Task details — Please give back, exactly as written, only the line containing "Université catholique de" and every line after it until the data below ends.
........
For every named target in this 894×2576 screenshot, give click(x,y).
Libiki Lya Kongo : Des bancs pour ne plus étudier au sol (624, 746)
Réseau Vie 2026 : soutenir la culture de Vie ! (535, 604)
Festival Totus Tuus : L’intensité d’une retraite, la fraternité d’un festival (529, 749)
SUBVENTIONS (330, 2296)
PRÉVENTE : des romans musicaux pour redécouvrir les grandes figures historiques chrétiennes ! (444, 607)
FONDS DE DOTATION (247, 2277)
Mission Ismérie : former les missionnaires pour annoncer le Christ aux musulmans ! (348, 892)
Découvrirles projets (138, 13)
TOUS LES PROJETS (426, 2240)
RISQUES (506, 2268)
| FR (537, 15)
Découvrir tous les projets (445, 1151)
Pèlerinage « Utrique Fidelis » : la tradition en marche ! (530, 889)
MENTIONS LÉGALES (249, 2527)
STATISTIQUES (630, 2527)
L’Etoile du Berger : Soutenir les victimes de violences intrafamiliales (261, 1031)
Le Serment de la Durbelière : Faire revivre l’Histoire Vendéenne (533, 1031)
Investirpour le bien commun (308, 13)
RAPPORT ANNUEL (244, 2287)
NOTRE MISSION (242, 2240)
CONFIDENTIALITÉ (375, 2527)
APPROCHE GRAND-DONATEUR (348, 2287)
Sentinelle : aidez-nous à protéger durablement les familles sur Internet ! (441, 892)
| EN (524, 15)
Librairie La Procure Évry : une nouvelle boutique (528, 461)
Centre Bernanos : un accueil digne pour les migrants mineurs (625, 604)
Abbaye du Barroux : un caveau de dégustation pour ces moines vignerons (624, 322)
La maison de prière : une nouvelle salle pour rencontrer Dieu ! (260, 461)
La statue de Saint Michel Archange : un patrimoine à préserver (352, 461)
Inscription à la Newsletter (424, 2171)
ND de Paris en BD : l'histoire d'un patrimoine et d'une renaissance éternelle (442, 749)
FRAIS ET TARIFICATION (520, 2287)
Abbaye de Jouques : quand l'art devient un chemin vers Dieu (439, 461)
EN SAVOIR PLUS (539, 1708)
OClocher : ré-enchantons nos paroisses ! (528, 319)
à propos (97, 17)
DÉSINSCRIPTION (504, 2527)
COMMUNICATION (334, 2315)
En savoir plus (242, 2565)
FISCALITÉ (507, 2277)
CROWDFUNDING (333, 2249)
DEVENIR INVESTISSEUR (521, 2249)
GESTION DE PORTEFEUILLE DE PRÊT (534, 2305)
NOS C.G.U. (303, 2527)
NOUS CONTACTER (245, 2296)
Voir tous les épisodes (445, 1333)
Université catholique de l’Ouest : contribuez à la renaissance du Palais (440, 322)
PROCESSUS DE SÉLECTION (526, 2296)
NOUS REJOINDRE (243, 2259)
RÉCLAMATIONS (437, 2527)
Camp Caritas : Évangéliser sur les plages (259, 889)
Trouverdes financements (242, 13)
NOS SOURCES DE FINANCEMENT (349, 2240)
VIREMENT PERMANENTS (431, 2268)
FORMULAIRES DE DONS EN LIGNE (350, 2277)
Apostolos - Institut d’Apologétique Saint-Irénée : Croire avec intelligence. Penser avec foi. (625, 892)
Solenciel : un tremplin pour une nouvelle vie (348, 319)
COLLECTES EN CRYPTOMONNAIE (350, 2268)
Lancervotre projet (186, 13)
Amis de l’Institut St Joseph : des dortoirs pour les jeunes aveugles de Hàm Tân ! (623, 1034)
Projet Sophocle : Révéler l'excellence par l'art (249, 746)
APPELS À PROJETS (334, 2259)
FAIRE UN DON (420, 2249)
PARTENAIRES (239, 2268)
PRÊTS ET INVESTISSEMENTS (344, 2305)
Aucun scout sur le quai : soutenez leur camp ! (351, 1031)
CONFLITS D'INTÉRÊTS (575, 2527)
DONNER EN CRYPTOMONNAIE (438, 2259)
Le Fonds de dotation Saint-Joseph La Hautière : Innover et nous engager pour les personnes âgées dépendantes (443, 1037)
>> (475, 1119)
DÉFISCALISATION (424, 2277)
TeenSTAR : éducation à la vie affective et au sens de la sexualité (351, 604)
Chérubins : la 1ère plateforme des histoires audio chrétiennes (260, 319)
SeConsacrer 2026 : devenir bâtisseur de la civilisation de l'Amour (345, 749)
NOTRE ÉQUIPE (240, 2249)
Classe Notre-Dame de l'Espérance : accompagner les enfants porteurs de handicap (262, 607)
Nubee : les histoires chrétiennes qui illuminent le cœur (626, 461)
........
Written reply —
Université catholique de l’Ouest : contribuez à la renaissance du Palais (440, 322)
PROCESSUS DE SÉLECTION (526, 2296)
NOUS REJOINDRE (243, 2259)
RÉCLAMATIONS (437, 2527)
Camp Caritas : Évangéliser sur les plages (259, 889)
Trouverdes financements (242, 13)
NOS SOURCES DE FINANCEMENT (349, 2240)
VIREMENT PERMANENTS (431, 2268)
FORMULAIRES DE DONS EN LIGNE (350, 2277)
Apostolos - Institut d’Apologétique Saint-Irénée : Croire avec intelligence. Penser avec foi. (625, 892)
Solenciel : un tremplin pour une nouvelle vie (348, 319)
COLLECTES EN CRYPTOMONNAIE (350, 2268)
Lancervotre projet (186, 13)
Amis de l’Institut St Joseph : des dortoirs pour les jeunes aveugles de Hàm Tân ! (623, 1034)
Projet Sophocle : Révéler l'excellence par l'art (249, 746)
APPELS À PROJETS (334, 2259)
FAIRE UN DON (420, 2249)
PARTENAIRES (239, 2268)
PRÊTS ET INVESTISSEMENTS (344, 2305)
Aucun scout sur le quai : soutenez leur camp ! (351, 1031)
CONFLITS D'INTÉRÊTS (575, 2527)
DONNER EN CRYPTOMONNAIE (438, 2259)
Le Fonds de dotation Saint-Joseph La Hautière : Innover et nous engager pour les personnes âgées dépendantes (443, 1037)
>> (475, 1119)
DÉFISCALISATION (424, 2277)
TeenSTAR : éducation à la vie affective et au sens de la sexualité (351, 604)
Chérubins : la 1ère plateforme des histoires audio chrétiennes (260, 319)
SeConsacrer 2026 : devenir bâtisseur de la civilisation de l'Amour (345, 749)
NOTRE ÉQUIPE (240, 2249)
Classe Notre-Dame de l'Espérance : accompagner les enfants porteurs de handicap (262, 607)
Nubee : les histoires chrétiennes qui illuminent le cœur (626, 461)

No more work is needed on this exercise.